Friday, April 01, 2011

Tokens

One aspect of being raised by Old People is that they instill a totally different attitude towards loss and death. I imagine that humans reared by younger parents grow up a tad naive about the fact death and loss happen. I imagine most parents want to shelter their young ones from knowing that it's coming one day.

Not the Old People. The Old Woman has been particularly interested in making sure I understood that death and loss are a part of life and should be accepted. Perhaps this is why I am capable of "turning off" relationships once I experience betrayal or duplicity or unfettered meanness. It's not that I'm cold or don't mourn, but I understand that endings happen.

The Old Woman believes that one should be able to have some say in the amount of medical intervention that is acceptable at the end. She also believes that people who are dying painfully should have the option of ending their own lives without interferance from elected types. And, she has never wanted there to be squabling over "stuff" after she's gone.

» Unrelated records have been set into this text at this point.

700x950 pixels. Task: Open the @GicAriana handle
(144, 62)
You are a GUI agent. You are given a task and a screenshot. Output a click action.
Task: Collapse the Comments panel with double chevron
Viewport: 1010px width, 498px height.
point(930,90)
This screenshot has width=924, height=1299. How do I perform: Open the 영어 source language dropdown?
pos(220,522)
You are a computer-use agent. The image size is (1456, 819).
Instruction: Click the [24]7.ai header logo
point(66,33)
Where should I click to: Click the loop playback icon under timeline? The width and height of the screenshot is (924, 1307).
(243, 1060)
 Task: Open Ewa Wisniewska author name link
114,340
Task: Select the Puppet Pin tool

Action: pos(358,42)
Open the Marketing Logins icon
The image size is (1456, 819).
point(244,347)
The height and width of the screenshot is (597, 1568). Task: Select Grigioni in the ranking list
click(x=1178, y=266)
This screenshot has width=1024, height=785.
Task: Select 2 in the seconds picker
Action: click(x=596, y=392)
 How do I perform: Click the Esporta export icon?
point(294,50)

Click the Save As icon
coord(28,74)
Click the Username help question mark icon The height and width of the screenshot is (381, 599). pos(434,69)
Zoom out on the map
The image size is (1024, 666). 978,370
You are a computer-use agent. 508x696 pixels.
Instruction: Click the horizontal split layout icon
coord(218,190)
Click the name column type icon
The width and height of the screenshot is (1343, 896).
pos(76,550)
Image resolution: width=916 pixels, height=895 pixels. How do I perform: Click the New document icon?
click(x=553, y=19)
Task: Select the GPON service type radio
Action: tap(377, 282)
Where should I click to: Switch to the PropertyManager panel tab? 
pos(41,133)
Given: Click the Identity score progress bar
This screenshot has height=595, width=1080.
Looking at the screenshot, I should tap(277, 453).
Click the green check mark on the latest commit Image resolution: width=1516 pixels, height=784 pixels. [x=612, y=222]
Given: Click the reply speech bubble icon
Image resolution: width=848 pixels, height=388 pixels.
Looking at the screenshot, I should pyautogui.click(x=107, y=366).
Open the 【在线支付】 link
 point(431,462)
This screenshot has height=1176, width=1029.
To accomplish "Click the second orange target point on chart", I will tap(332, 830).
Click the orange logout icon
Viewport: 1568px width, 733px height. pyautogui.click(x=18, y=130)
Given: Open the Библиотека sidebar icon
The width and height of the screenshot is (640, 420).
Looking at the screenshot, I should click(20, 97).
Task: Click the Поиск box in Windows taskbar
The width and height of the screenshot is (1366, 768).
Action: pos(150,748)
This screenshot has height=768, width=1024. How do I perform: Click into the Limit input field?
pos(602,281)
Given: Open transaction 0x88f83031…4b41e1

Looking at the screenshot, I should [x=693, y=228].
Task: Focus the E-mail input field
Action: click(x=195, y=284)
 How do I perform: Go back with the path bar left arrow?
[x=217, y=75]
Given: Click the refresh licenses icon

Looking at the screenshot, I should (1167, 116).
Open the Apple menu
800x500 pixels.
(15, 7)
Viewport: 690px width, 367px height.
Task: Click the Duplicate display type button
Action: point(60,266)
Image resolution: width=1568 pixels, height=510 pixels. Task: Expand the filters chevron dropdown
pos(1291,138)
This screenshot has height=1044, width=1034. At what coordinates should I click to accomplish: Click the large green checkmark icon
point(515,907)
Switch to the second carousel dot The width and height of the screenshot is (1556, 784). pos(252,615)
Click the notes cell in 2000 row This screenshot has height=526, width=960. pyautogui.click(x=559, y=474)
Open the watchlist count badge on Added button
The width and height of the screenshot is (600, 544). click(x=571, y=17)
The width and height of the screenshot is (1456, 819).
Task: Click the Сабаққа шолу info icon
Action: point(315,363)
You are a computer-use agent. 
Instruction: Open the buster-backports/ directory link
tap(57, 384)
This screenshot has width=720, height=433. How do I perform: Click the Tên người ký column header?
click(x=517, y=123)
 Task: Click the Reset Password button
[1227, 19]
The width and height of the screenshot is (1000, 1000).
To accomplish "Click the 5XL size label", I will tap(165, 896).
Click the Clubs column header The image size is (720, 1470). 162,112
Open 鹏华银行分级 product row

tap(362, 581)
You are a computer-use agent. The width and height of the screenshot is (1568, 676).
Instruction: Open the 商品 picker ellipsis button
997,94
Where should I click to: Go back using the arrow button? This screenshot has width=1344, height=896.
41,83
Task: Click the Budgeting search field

For years now, the occassional debate in the household is who gets what. One item I know is coming to me is a mantle clock. I requested a chiming clock when the Phenom and I "got hitched" . . . but she couldn't find one she liked, so the one in her home is designated to be mine someday. I would love (but have not spoken up for it, yet) a small decoration that has been on every single christmas tree they have had over their marriage (this year will be the 73rd tree). It is a small bale of cotton. It isn't much. I'm surprised it is holding together. But, the Old Man bought it as a token gift for the Old Woman when they were kids. This was purchased on his "senior trip" in high school. When they first eloped, they were very poor and didn't have real christmas decorations. That's how a small bale of cotton became a tradtional christmas decoration in our home.